Task item
All entries should be copied exactly; the pictures stay out.

Records for processing
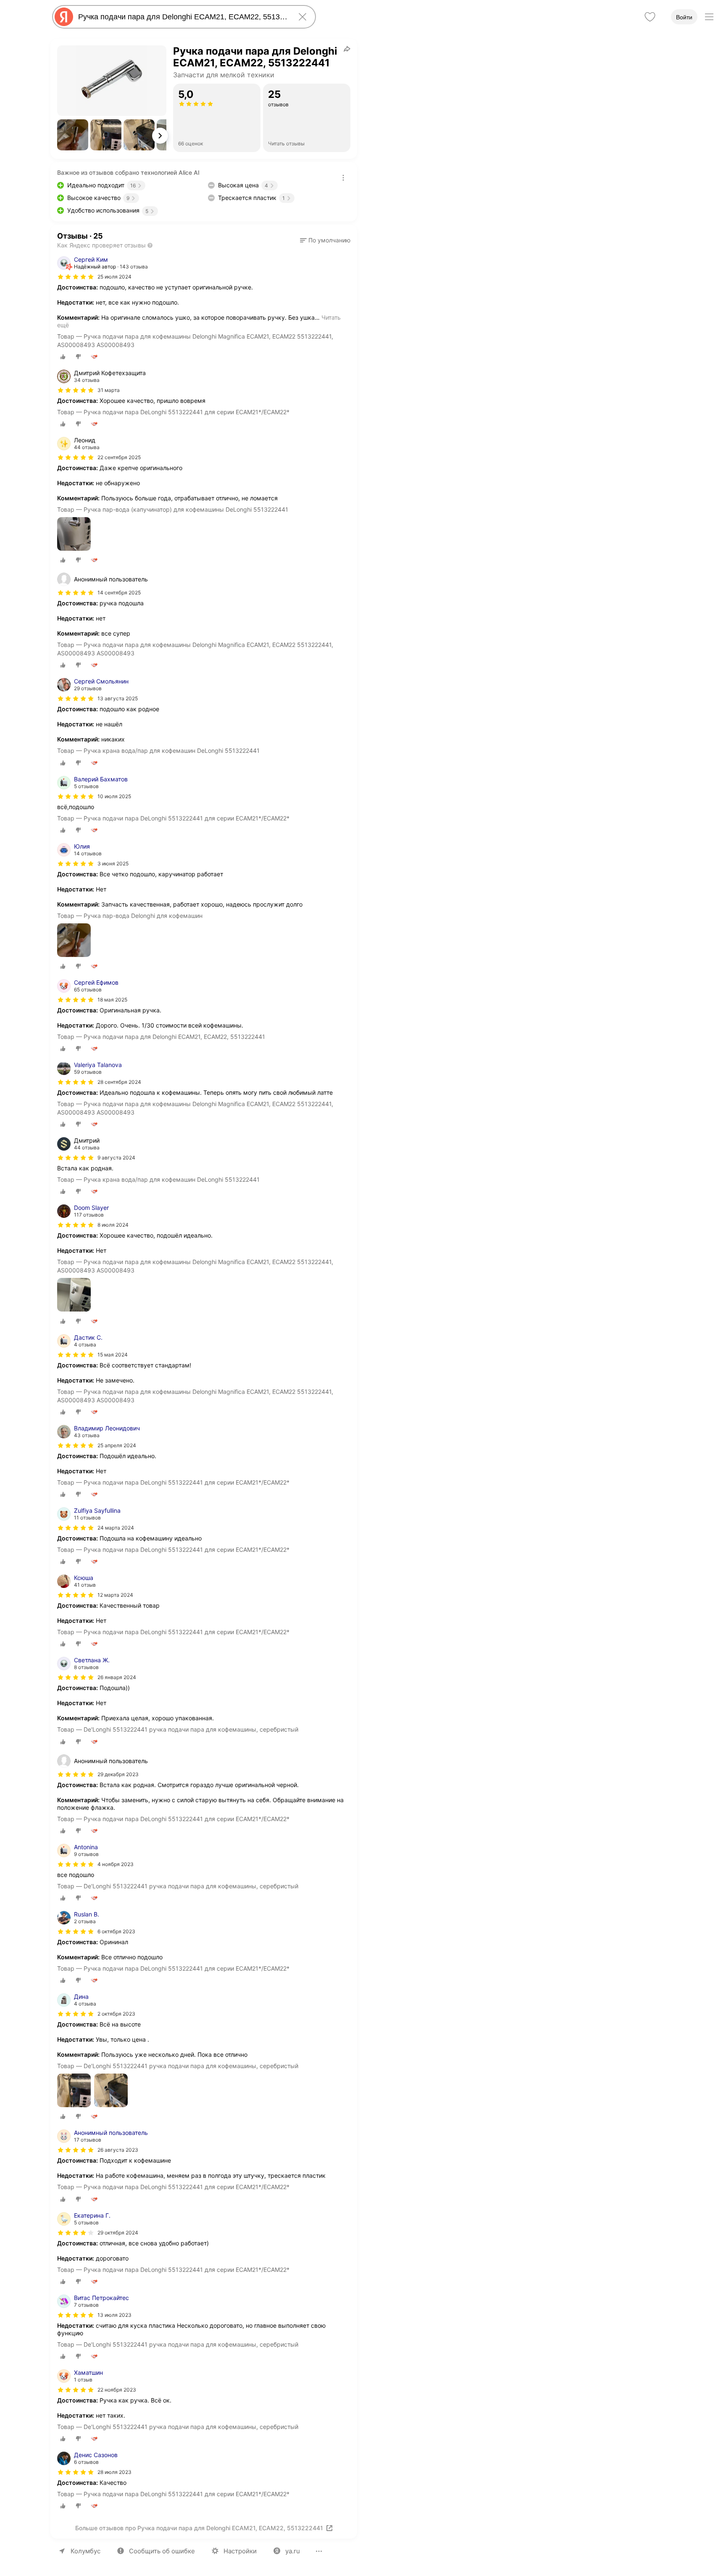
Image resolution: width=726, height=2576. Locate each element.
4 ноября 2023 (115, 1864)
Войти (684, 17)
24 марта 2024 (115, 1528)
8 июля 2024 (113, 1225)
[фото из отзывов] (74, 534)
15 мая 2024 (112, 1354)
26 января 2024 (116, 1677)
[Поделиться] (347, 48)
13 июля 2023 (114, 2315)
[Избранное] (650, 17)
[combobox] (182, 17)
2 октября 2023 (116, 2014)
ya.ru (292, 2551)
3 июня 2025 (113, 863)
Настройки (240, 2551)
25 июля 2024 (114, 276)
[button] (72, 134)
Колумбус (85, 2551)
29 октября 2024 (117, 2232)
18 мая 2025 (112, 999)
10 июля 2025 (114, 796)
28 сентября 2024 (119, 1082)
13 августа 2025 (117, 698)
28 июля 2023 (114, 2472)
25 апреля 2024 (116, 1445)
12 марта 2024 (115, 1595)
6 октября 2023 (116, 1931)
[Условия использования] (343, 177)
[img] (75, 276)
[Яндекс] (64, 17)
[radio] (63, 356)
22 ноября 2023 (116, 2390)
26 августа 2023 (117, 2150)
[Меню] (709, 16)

Solution
Image resolution: width=726, height=2576. Locate each element.
4 ноября 2023 (115, 1864)
Войти (684, 17)
24 марта 2024 (115, 1528)
8 июля 2024 (113, 1225)
[фото из отзывов] (74, 534)
15 мая 2024 (112, 1354)
26 января 2024 (116, 1677)
[Поделиться] (347, 48)
13 июля 2023 (114, 2315)
[Избранное] (650, 17)
[combobox] (182, 17)
2 октября 2023 (116, 2014)
ya.ru (292, 2551)
3 июня 2025 (113, 863)
Настройки (240, 2551)
25 июля 2024 (114, 276)
[button] (72, 134)
Колумбус (85, 2551)
29 октября 2024 (117, 2232)
18 мая 2025 (112, 999)
10 июля 2025 (114, 796)
28 сентября 2024 (119, 1082)
13 августа 2025 (117, 698)
28 июля 2023 (114, 2472)
25 апреля 2024 (116, 1445)
12 марта 2024 (115, 1595)
6 октября 2023 (116, 1931)
[Условия использования] (343, 177)
[img] (75, 276)
[Яндекс] (64, 17)
[radio] (63, 356)
22 ноября 2023 (116, 2390)
26 августа 2023 (117, 2150)
[Меню] (709, 16)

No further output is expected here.